Here are a couple of examples of behavior patterns we’ve used to identify larger adversary objectives even when the EDR data didn’t have the full picture:
For credential theft, we’ve crafted detectors identifying unexpected programs loading samlib.dll and vaultcli.dll. These code libraries are legitimate parts of the Windows operating system, but loading into the same process together at the same time is often an indication of Mimikatz usage. True to form, adversaries have adapted to bypass this signature and there are now builds of Mimikatz that don’t load unnecessary libraries. Other patterns we’ve observed for credential theft involve using Sysinternals ProcDump or a similar tool to dump sensitive portions of memory containing credentials. Even if these tools are used in one of the blind spots mentioned earlier, we’d see these patterns represented in process data for detection.

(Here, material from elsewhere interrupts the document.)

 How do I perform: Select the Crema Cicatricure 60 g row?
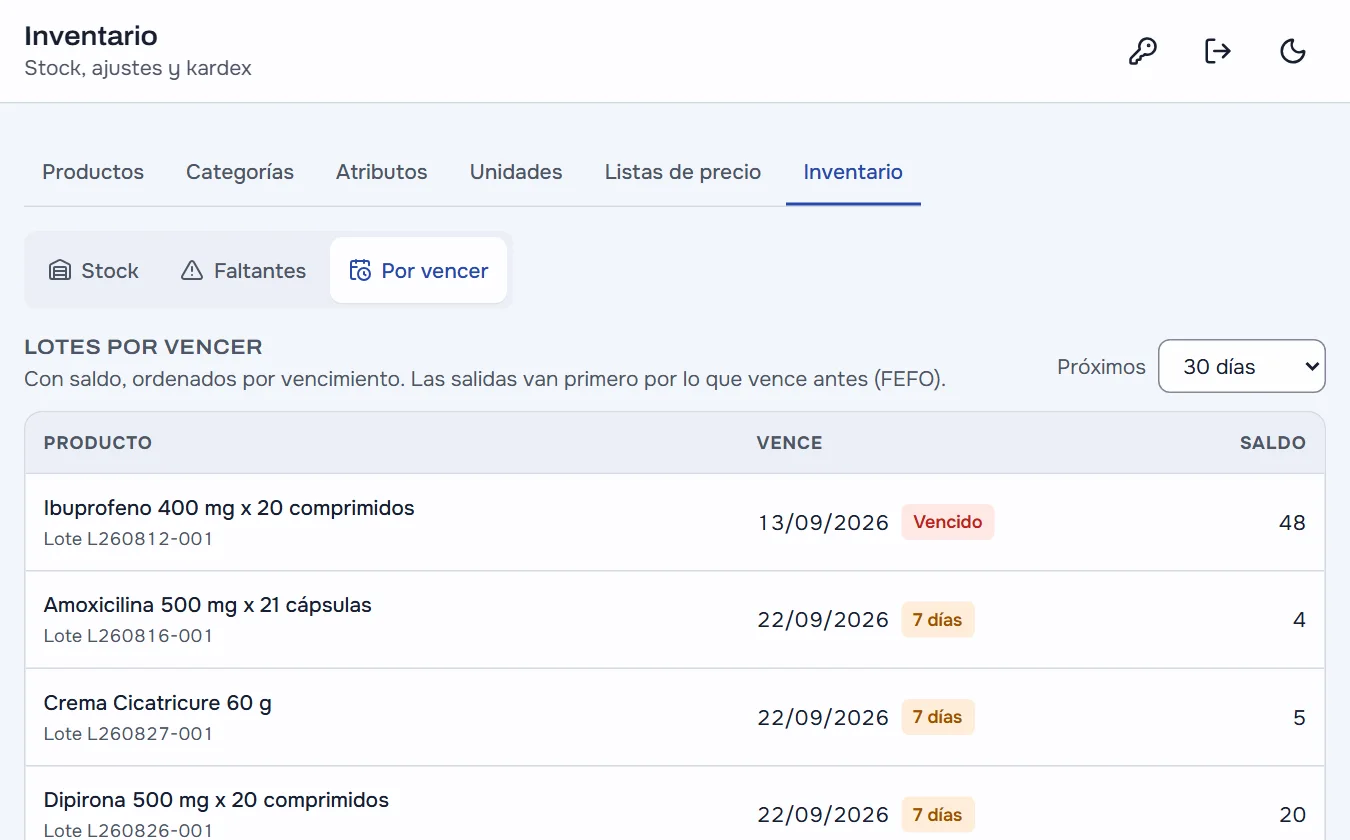(x=675, y=717)
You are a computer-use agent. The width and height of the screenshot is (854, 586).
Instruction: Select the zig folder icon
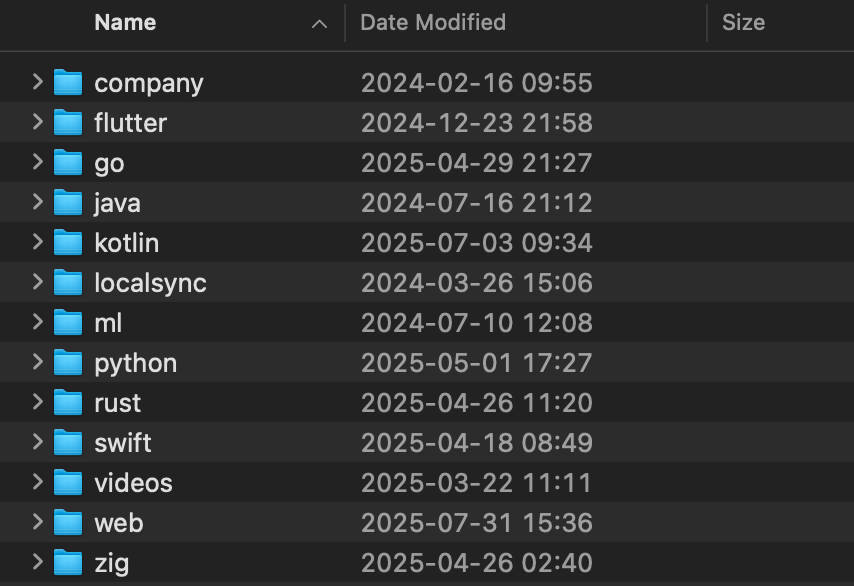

For privilege escalation, we’ve crafted detectors to look for suspicious process chains. One such chain is when the Windows Event Viewer (eventvwr.exe) spawns a suspicious child process. This technique is often used to bypass User Account Control in Windows, and it is easily included in scripts or stored payloads. Even if we don’t see the original payload, we can still recognize this behavior, fit it into a larger incident, and develop hypotheses on where to investigate for more potentially malicious artifacts.
Focus on The Goal
Security products are imperfect, and they definitely have blind spots. It’s not the end of the world, and it’s not always a good reason to throw out a product that works for you. The best summary I can give is to focus your detection controls around a larger goal. Seek to identify behavior patterns that indicate a larger objective such as persistence, privilege escalation, or credential theft. Learn how adversaries achieve these objectives through researching threat intelligence reports and blog posts. By keeping a relentless focus on this goal, you can compensate “good enough” detection with the ability to recognize how pieces of an attack fit into a larger objective, ultimately allowing you to detect attacks even when you can’t see all of their constituent parts.